- _TASK_
Please update the items from the line with "Where should I click to: Expand" to the line with "click(x=193, y=14)" by replacing "Services" with "Pricing", leaving everything else unchanged. Return only those lines.

[Word and element locating data]
▶

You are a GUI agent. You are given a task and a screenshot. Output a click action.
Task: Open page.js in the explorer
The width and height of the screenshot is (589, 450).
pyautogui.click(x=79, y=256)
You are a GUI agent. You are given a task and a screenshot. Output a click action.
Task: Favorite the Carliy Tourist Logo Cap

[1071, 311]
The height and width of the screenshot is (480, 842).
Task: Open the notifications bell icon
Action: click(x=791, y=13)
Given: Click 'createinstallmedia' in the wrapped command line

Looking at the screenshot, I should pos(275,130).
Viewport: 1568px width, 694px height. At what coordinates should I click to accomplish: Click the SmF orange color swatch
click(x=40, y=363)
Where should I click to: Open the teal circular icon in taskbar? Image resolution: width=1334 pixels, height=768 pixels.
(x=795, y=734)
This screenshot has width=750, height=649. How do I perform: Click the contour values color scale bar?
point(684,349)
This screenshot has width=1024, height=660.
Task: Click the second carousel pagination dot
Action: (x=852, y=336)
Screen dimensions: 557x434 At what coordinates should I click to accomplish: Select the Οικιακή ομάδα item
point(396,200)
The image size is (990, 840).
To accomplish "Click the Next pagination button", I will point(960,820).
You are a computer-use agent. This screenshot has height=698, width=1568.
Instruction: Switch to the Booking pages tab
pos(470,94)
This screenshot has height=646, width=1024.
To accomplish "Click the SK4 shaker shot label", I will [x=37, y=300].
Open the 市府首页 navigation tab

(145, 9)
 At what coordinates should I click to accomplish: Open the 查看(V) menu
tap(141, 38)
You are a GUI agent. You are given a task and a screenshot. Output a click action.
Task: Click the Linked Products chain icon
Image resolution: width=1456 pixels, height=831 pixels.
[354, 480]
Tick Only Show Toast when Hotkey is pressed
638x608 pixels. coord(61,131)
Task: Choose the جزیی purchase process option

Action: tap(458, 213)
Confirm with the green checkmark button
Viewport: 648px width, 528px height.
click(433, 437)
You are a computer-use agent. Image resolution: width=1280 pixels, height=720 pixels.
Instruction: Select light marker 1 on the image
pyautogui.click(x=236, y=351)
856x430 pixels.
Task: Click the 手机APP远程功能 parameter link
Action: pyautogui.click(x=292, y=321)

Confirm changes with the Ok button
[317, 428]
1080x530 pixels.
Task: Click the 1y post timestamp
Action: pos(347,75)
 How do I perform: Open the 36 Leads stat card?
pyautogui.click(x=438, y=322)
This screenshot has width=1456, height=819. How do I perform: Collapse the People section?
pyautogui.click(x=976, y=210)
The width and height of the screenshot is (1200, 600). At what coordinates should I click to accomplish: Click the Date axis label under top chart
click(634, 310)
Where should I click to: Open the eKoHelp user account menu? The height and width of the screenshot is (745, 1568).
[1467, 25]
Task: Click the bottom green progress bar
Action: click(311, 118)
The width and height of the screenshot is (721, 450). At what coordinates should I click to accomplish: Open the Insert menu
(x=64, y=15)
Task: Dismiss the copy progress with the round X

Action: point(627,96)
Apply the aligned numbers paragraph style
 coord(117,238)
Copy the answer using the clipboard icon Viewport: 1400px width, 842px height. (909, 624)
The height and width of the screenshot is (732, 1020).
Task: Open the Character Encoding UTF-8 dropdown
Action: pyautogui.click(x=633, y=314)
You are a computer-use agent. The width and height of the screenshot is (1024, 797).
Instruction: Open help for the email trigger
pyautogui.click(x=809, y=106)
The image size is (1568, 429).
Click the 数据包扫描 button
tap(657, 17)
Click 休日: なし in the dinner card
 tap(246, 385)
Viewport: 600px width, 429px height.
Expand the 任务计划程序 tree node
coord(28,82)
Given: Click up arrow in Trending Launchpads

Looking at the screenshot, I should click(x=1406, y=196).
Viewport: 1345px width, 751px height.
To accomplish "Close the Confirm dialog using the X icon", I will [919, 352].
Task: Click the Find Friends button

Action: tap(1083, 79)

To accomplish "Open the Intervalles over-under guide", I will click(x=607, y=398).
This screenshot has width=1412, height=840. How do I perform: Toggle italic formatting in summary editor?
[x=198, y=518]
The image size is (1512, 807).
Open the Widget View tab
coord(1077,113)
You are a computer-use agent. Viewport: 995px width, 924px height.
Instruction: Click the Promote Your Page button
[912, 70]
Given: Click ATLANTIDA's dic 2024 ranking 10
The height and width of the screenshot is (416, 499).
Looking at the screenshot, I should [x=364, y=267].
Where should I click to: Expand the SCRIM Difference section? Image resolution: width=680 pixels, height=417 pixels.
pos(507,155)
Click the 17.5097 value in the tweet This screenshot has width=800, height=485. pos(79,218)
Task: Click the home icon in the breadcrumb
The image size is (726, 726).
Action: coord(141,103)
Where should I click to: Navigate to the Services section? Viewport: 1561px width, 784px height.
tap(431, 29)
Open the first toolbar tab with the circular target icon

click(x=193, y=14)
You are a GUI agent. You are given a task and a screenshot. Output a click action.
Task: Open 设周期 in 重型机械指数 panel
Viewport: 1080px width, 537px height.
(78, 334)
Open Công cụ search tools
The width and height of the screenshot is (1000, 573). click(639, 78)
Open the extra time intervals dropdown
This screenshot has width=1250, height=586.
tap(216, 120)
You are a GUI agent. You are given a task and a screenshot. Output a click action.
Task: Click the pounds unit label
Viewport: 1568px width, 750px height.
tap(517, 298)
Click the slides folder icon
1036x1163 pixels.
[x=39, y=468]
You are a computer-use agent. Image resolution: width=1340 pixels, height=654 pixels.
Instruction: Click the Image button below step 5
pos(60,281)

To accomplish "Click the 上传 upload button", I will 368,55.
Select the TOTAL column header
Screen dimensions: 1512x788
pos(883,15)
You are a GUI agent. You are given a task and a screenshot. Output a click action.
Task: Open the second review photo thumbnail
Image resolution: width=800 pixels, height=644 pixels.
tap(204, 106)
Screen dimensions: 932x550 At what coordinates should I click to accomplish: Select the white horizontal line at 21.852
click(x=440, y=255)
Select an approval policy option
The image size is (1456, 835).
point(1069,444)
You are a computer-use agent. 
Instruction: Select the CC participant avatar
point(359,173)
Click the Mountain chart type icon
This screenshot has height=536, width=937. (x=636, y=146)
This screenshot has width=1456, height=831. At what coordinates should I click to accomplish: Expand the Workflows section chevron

◀

- _EXPECTED ANSWER_
Where should I click to: Expand the SCRIM Difference section? Image resolution: width=680 pixels, height=417 pixels.
pos(507,155)
Click the 17.5097 value in the tweet This screenshot has width=800, height=485. pos(79,218)
Task: Click the home icon in the breadcrumb
The image size is (726, 726).
Action: coord(141,103)
Where should I click to: Navigate to the Pricing section? Viewport: 1561px width, 784px height.
tap(431, 29)
Open the first toolbar tab with the circular target icon

click(x=193, y=14)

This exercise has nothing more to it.